Ganz wichtig: Es ist ok, dass du das gerade fühlst.

Und jede kleine, fürsorgliche Handlung zählt. Du bist mit dem Chaos in dir, den Schwierigkeiten um dich her überfordert? Dann gehe raus. Gehe in die Natur, sorge für frische Luft und Grün. Über die immense wohltuende Auswirkung der Natur für uns schreibe ich dir bald.

Bis dahin wünsche ich dir eine achtsame, freundliche und verbundene Zeit.

Alles Liebe,

Hoffnung

Nathalie

 

Ich freue mich sehr, mit diesem Beitrag an der Blogparade „Leben im Einklang mit sich selbst“ von kreativgedacht teilzunehmen. Es ist eine wunderbar bunte Vielfalt an Perspektiven zusammengekommen!

8 Comments on “Selbstmitgefühl – Wie du für dich da bist, wenn du dich am meisten brauchst”

  1. Pingback: Selbstliebe: Wie du die Liebe deines Lebens findest

  2. Pingback: BLOGPARADE: Leben im Einklang mit sich selbst - KreativGedachtKreativGedacht

  3. Liebe Nathalie,

    ganz lieben Dank für diesen wunderbaren Artikel! Er ist so einfühlsam und verständlich geschrieben und nimmt einen bei der Hand, um die Beziehung zu sich selbst zu stärken.

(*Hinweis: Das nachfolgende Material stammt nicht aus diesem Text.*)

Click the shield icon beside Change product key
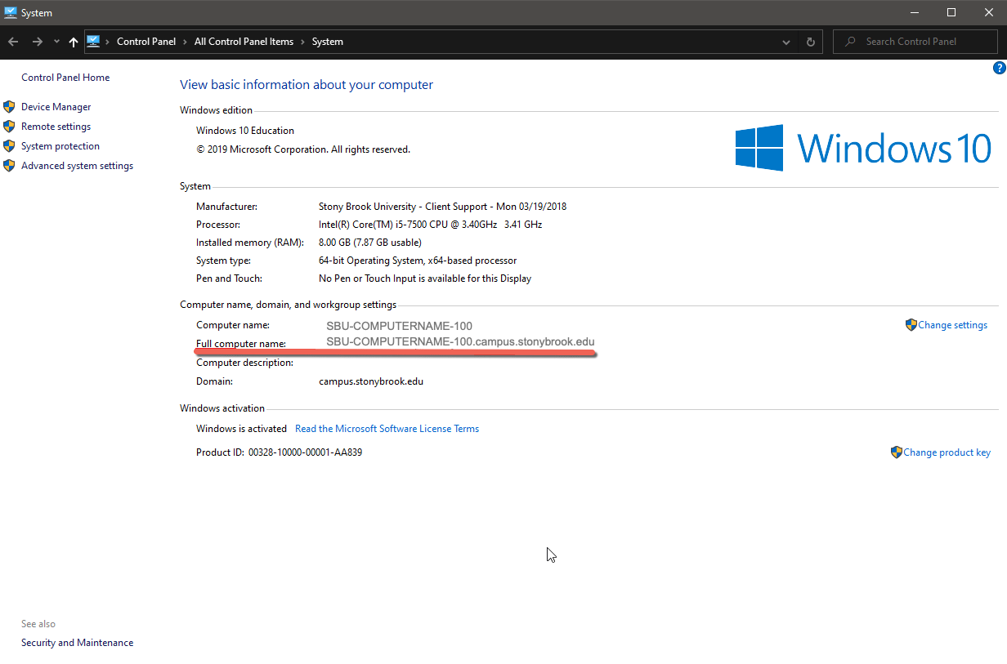The height and width of the screenshot is (664, 1007). point(896,452)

Ich finde vor allem das gedankliche erinnern an die Freundlichkeit mir selbst gegenüber („Möge ich gut für mich sorgen“) sehr hilfreich, da ich auch oft dazu neige, mich zu kritisieren. Und so werde ich mir bewusst, dass ich mir das nicht mehr antun möchte.

    Wenn uns Beziehungen im Leben nicht gut tun, trennen wir uns von diesen Menschen (leider nicht immer, aber es wäre wünschenswert). Da wir die längste Beziehung in unserem Leben mit uns selbst führen, sollten wir auch in dieser wichtigsten, aber oft vergessenen Beziehung dafür sorgen, dass diese gut ist und uns von den Verhaltensmustern trennen, die ihr nicht gut tun.
    Liebe Grüße
    Bettina

    1. Liebe Bettina,
      vielen lieben Dank für deinen wertschätzenden Kommentar und deine Inspiration! Du bringst es wunderbar auf den Punkt: Wir sind die Person, mit der wir unser ganzes Leben zusammen sein werden. Wen sollten wir lieben, wenn nicht uns?
      Ich freue mich sehr, dass dich der Aspekt „Möge ich gut für mich sorgen“ berührt hat und hoffe, dass er dich bei der nächsten Herausforderung begleichten wird.